Racial profiling and police brutality have long-plagued the Oakland Police Department. But despite civil rights lawsuits, press reports and protests, the Oakland Police Department continues to have a "toxic, macho culture" (according to the Oakland Mayor) and has most recently been tarnished by a litany of scandals involving racist text messages, sexual misconduct by officers with an underage sex worker, and release of confidential information by a sergeant's girlfriend.
The Oakland Police Department has now gone through three chiefs in nine days -- the most recent stepping down amidst calls for greater accountability and reform.
Moreover, a recent Stanford University Report indicates that racial profiling and other problems continue to exists when it comes to relations between Oakland police officers and African American community members. Whether manifested by racist texts, racism, implicit bias or racial profiling, the Oakland Police Department has a big problem it needs to address.

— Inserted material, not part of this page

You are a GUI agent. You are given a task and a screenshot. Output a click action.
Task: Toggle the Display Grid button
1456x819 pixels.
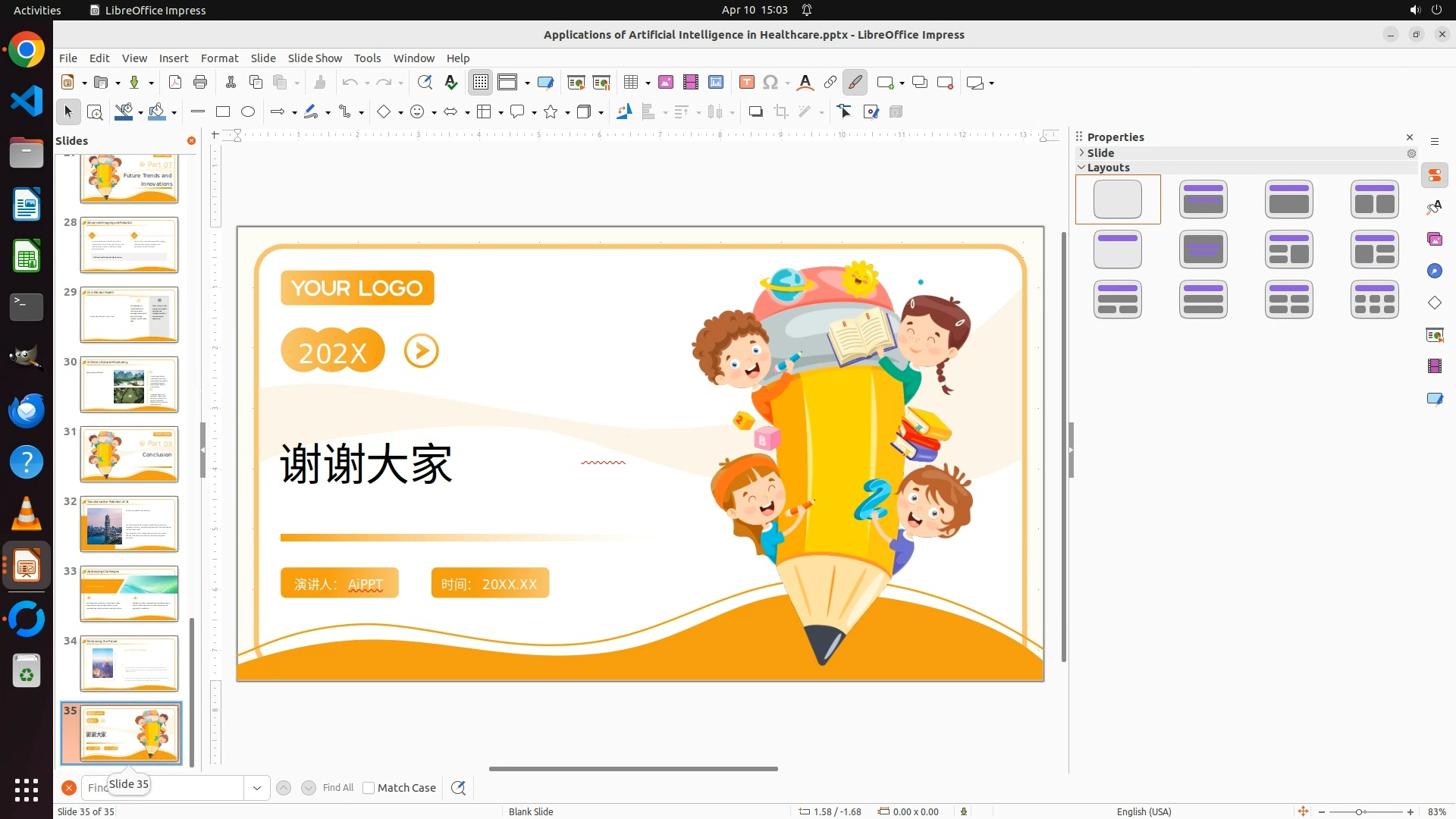[481, 83]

One of the findings of the Stanford University Report on the Oakland Police Department was that during stops, officers were more likely to mention probation or parole when talking with an African American individual, while instead providing a reason for the stop when talking with a white individual.
Out of 28,000 traffic stops, the Stanford Report concluded that African Americans were four times more likely to be searched than whites. African Americans also were more likely to be handcuffed, even if they were not eventually arrested.
The Report makes 50 recommendations for reform, including better training in social tactics, improvements in police-community relations, use of footage to train officers about racial issues, and improving data collection and analysis efforts.